Old Parkland Hospital (Dallas): The original Parkland Memorial Hospital, built in 1894 and replaced by a new facility in 1954, served as Dallas's primary hospital for decades and was the site of President Kennedy's treatment after his assassination in 1963. The original building, now repurposed as an office complex, is associated with reports of unexplained phenomena in the former surgical suites, including cold spots, flickering lights, and the faint smell of antiseptic in areas where no medical equipment remains.
Types of Phenomena in the Book
Distribution across 26 physician accounts
Research Finding
Regular massage therapy reduces anxiety by 37% and depression by 31% according to a meta-analysis of 37 studies.
How This Book Can Help You
Texas, home to the largest medical center on Earth and institutions like MD Anderson where physicians confront terminal illness daily at the highest levels of medical sophistication, is a state where the phenomena Dr.
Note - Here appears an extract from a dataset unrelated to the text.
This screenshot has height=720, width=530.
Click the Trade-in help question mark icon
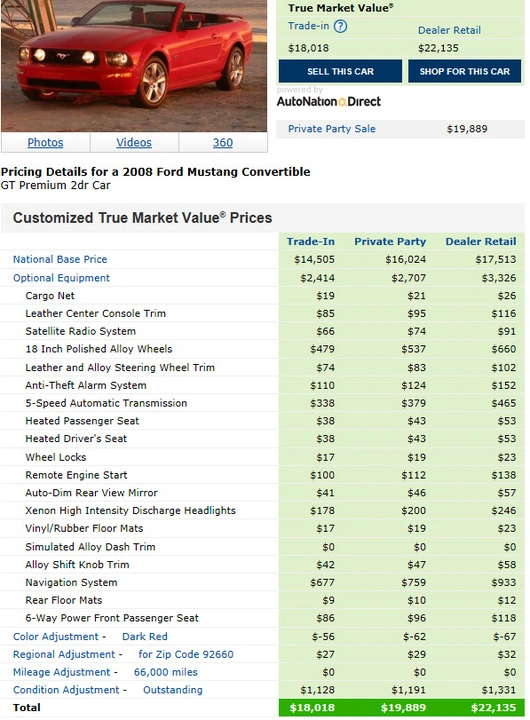tap(340, 26)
Kolbaba describes in Physicians' Untold Stories occur against the backdrop of the most advanced technology medicine can offer. When a cardiac surgeon at the Texas Heart Institute or an oncologist at MD Anderson encounters something at a patient's deathbed that defies scientific explanation, it carries particular weight—these are physicians operating at the frontier of medical knowledge, much as Dr. Kolbaba, trained at Mayo Clinic and practicing at Northwestern Medicine, approaches the unexplainable from a foundation of rigorous clinical science.
University students near Glenwood, San Angelo, Texas studying at the intersection of medicine and anthropology—a field the Southwest's cultural diversity makes particularly rich—will find this book a primary source for their research. These accounts of physician-witnessed supernatural phenomena provide data that bridges the gap between medical ethnography and clinical medicine, two fields that rarely speak to each other.

Research Finding
Pets reduce their owners' blood pressure, cholesterol, and triglyceride levels — and pet owners have lower rates of cardiovascular disease.
Free Interactive Wellness Tools
Explore our physician-designed assessment tools — free, private, and educational.
Other Neighborhoods in San Angelo
Nearby Cities
Explore Other Countries
Related Reading
Frequently Asked Questions

Discover the Stories Medicine Never Says Out Loud
Physicians' Untold Stories by Scott J. Kolbaba, MD — 4.5 stars from 1018 readers.
Order on Amazon →This page contains approximately 1,543 words of unique content.